El tío se calla un momento y dice: Artemisa
está viva y puedo demostrarlo.
Me
quedé estupefacto y durante unos instantes fui incapaz de hablar. Luego
exclamé:
-¡Eso
es imposible!
-Eso
es lo que yo le dije -continuó el reportero-, pero el tipo insistió. Entonces
me dio una serie de instrucciones y colgó. Llamé inmediatamente a Itciar y aquí
estamos.
Todos
empezaron a hablar a la vez hasta que Tracy puso orden.
-Hay
un hecho indiscutible, Adrián vio el cadáver de Artemisa. No hay duda de eso,
¿verdad?
-¡Claro
que no! Yo la vi allí tendida y estaba muerta.
-¿Pero
era Artemisa? -preguntó Daniel-. ¿O podría alguien haber maquillado el cadáver
de otra mujer con el propósito de confundirte. Tú estabas asustado, medio
dormido...
-Sí,
eso es cierto, pero... No, no hay duda, Daniel, era ella. Yo la vi.
-Tal
vez sólo viste lo que esperabas ver -sugirió Daniel.
-Todo
eso está muy bien, Daniel -intervino Jaime-, pero el marido también la vio.
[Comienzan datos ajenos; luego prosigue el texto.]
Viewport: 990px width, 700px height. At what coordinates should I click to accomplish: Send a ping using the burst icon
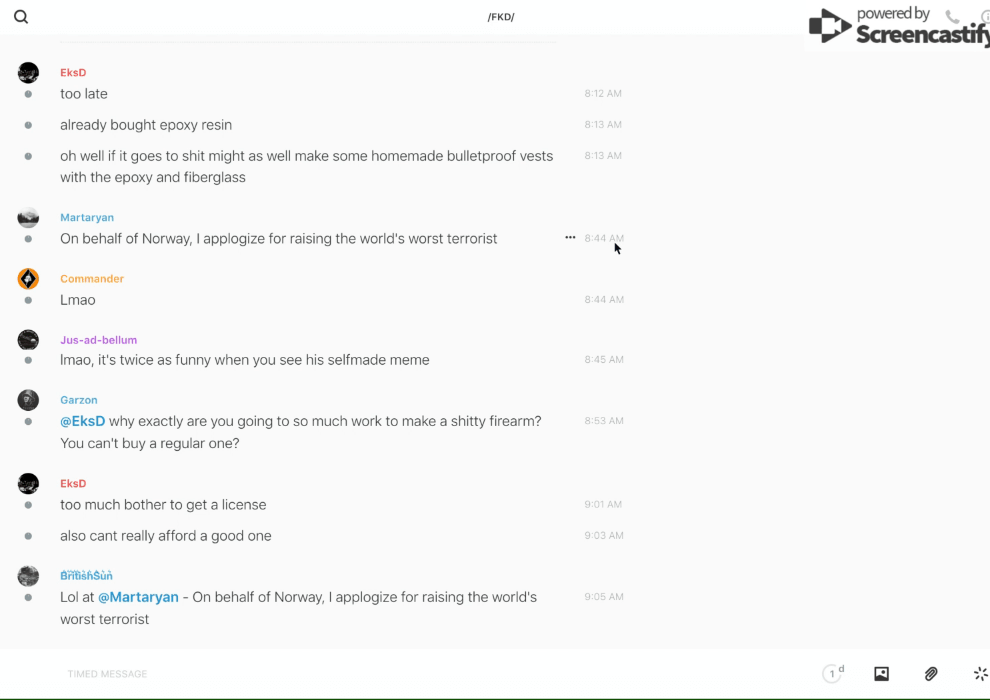click(980, 674)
Blasco tuvo que reconocer el cadáver.
-¡Exacto!
Eso lo prueba todo -dije yo.
-A
no ser que Blasco haya mentido -insistió Daniel.
-¿Por
qué iba a hacerlo? -dijo Tracy- No saquemos las cosas de quicio. Mientras no se
demuestre lo contrario, Artemisa está muerta. De lo que no hay duda es de que
la llamada de Rodrigo tiene una motivación concreta. Creo que no se trata de
una broma, hay algo muy intencionado en esa confidencia. Por tanto, Cortés debe
acudir a la cita.
Nadie
puso ninguna objeción y, puesto que Cortés no podía desdoblarse, Tracy y yo
iríamos a hablar con el Profesor y Daniel y Jaime tratarían de localizar a la
amiga de Orozco en el club Malibú.
-Yo
voy contigo, Rodrigo -dijo Itciar.
-Realmente,
pequeña, no sé si...
-Oye,
guapito. Ésta es...
-Lo
sé, lo sé. Es tu historia. De acuerdo, lo haremos juntos.